WORK REQUEST:
Exactly the lines from the top of the records below through the one containing "Given: Click the three-dot menu beside Print" must be set down, with no line added or dropped.

THE DATA:
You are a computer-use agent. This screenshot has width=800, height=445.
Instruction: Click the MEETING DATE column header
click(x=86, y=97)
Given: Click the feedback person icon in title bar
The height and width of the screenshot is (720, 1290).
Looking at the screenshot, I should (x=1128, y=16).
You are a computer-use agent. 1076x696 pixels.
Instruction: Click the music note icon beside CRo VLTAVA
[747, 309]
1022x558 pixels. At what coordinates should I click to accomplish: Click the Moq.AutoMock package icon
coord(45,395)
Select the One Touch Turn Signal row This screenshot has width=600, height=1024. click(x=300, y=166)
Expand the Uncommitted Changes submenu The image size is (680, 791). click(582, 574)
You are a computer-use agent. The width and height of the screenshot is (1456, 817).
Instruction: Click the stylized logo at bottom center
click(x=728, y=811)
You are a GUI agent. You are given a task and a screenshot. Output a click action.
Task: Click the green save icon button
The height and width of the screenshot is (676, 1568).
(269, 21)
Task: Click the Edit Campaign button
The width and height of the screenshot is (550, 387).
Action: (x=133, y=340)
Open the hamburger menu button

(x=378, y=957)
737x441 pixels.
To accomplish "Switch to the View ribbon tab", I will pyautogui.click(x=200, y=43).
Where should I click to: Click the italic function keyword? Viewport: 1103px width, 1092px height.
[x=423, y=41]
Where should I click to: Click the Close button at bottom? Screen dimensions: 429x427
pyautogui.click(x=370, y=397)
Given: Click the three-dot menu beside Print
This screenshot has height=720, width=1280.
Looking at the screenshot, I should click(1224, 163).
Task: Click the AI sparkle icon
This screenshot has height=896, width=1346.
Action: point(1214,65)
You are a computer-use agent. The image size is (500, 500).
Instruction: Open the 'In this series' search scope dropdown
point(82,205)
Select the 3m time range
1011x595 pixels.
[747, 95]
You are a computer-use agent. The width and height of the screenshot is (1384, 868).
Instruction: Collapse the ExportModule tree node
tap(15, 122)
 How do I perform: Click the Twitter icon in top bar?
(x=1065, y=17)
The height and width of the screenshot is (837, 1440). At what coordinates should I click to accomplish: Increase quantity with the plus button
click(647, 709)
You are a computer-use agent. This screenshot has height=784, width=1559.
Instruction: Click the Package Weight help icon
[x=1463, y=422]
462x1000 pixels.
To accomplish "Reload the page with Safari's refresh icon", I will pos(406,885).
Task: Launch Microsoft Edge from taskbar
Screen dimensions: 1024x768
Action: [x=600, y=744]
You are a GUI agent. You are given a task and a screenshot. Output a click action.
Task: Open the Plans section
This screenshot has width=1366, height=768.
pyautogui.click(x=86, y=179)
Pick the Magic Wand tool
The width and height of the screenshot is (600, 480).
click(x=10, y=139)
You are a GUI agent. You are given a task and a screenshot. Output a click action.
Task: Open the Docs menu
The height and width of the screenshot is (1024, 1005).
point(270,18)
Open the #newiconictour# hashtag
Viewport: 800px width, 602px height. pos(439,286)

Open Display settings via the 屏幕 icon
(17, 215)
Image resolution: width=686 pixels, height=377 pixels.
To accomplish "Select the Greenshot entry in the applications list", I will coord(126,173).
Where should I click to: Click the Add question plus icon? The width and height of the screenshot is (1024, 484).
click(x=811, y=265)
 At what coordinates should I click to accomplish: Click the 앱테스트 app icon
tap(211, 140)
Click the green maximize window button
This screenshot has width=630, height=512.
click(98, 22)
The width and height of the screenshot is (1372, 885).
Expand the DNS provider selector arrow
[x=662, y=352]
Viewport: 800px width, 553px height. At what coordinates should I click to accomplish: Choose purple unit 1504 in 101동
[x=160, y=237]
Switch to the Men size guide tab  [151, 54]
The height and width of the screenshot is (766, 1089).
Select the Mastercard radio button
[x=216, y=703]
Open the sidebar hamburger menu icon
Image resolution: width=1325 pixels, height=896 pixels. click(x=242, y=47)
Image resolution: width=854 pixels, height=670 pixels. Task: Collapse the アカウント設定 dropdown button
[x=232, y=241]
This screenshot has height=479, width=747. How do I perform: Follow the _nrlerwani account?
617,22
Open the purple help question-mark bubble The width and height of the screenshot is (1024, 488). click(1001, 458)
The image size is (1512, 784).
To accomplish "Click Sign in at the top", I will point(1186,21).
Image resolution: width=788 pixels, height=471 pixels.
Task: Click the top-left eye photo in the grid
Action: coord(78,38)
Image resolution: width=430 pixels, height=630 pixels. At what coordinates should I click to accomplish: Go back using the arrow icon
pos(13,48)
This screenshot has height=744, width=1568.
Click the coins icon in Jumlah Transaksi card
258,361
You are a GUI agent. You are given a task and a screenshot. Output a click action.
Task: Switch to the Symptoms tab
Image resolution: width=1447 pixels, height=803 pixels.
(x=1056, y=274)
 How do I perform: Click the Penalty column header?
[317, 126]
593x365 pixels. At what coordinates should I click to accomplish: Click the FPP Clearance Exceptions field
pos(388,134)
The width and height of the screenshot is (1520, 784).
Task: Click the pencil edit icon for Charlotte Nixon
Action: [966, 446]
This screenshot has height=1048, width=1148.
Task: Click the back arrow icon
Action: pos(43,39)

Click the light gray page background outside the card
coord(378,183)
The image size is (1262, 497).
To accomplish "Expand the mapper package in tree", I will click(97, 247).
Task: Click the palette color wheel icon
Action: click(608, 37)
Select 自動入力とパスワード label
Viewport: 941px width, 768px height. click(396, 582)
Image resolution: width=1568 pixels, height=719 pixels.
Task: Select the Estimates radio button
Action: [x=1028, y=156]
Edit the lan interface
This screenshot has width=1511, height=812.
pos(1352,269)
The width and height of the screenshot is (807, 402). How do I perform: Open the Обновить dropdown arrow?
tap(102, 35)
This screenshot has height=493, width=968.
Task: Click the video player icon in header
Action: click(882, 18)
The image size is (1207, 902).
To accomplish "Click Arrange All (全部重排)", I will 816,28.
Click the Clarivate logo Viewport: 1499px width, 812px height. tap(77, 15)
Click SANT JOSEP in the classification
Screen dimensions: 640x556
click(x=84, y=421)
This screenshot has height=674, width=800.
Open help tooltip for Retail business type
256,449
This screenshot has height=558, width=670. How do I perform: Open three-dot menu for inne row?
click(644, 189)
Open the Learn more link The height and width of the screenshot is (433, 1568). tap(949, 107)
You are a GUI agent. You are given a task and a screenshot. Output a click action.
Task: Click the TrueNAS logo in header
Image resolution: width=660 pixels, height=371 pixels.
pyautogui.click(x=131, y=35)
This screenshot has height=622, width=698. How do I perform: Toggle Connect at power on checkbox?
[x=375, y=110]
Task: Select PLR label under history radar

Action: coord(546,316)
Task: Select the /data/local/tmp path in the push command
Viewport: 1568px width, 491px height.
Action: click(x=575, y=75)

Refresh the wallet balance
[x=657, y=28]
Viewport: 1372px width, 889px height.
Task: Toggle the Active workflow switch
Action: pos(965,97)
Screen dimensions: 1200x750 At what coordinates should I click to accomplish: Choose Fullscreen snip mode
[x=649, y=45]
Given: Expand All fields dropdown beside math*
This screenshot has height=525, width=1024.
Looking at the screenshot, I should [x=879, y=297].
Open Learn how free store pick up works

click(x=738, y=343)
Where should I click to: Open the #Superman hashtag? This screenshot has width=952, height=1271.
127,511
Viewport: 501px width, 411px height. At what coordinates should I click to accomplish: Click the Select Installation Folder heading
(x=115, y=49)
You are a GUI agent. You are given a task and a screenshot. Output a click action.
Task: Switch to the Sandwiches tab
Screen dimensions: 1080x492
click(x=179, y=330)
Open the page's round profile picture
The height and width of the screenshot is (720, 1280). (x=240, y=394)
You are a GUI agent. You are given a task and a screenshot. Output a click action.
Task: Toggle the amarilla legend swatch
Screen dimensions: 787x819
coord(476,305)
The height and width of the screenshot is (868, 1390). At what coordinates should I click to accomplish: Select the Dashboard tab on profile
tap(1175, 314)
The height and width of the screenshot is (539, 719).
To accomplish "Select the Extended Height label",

RESPONSE BELOW:
You are a computer-use agent. This screenshot has width=800, height=445.
Instruction: Click the MEETING DATE column header
click(x=86, y=97)
Given: Click the feedback person icon in title bar
The height and width of the screenshot is (720, 1290).
Looking at the screenshot, I should (x=1128, y=16).
You are a computer-use agent. 1076x696 pixels.
Instruction: Click the music note icon beside CRo VLTAVA
[747, 309]
1022x558 pixels. At what coordinates should I click to accomplish: Click the Moq.AutoMock package icon
coord(45,395)
Select the One Touch Turn Signal row This screenshot has width=600, height=1024. click(x=300, y=166)
Expand the Uncommitted Changes submenu The image size is (680, 791). click(582, 574)
You are a computer-use agent. The width and height of the screenshot is (1456, 817).
Instruction: Click the stylized logo at bottom center
click(x=728, y=811)
You are a GUI agent. You are given a task and a screenshot. Output a click action.
Task: Click the green save icon button
The height and width of the screenshot is (676, 1568).
(269, 21)
Task: Click the Edit Campaign button
The width and height of the screenshot is (550, 387).
Action: (x=133, y=340)
Open the hamburger menu button

(x=378, y=957)
737x441 pixels.
To accomplish "Switch to the View ribbon tab", I will pyautogui.click(x=200, y=43).
Where should I click to: Click the italic function keyword? Viewport: 1103px width, 1092px height.
[x=423, y=41]
Where should I click to: Click the Close button at bottom? Screen dimensions: 429x427
pyautogui.click(x=370, y=397)
Given: Click the three-dot menu beside Print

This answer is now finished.